DATA EXCERPTS:
· · · ·

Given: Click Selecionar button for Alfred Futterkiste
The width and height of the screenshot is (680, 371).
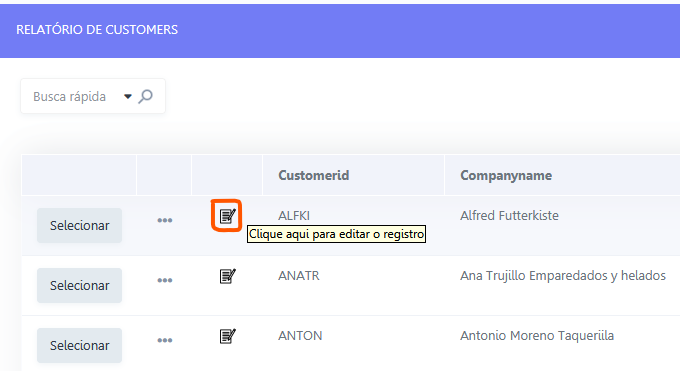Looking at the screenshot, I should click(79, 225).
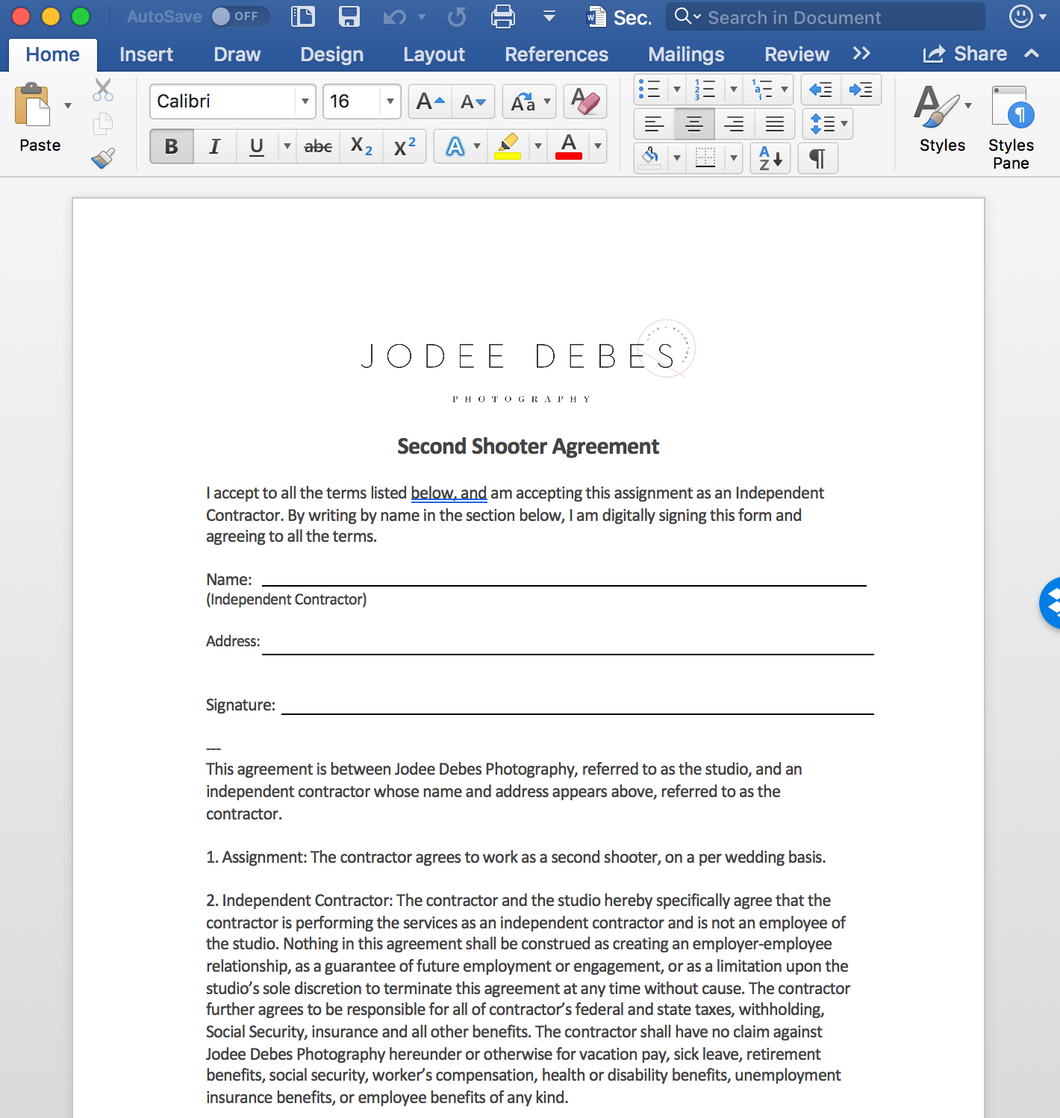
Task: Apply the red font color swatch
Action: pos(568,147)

· · · ·

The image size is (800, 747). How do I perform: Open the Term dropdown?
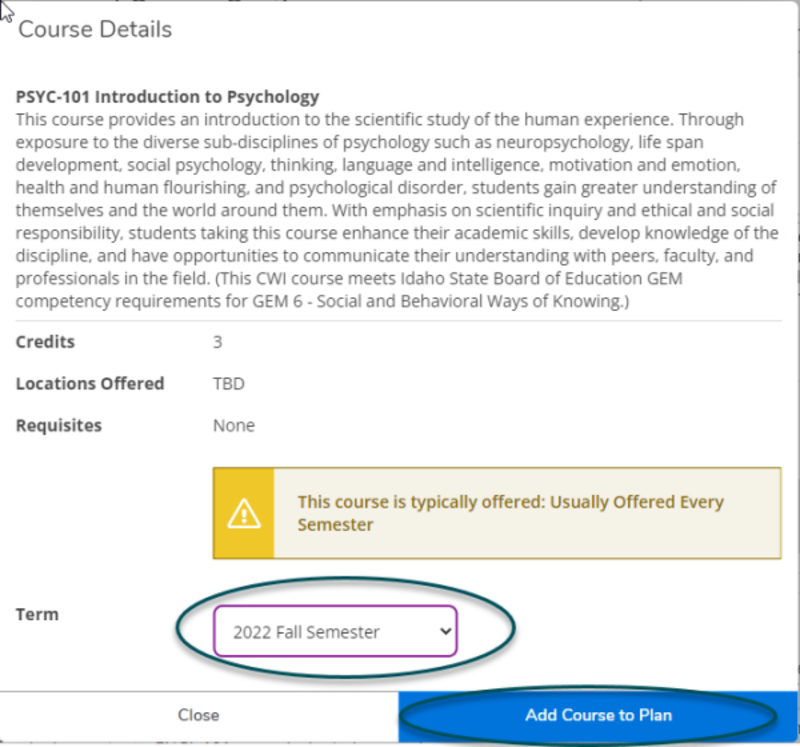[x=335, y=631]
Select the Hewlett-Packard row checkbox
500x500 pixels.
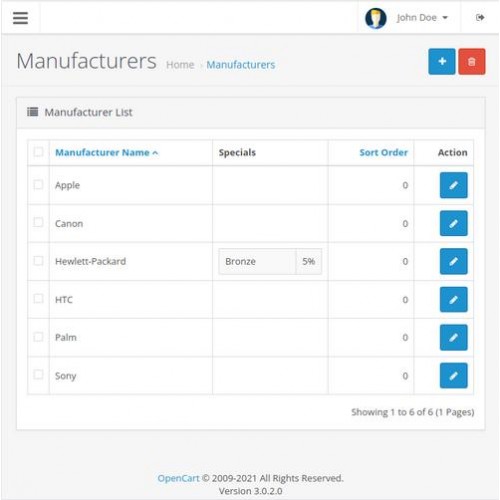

· · · ·

PROMPT: Given the records above, return exactly the lines starting at the line containing "Select the Hewlett-Packard row checkbox" and ending at the line containing "500x500 pixels.", including both.

ANSWER TO THE PROBLEM:
Select the Hewlett-Packard row checkbox
500x500 pixels.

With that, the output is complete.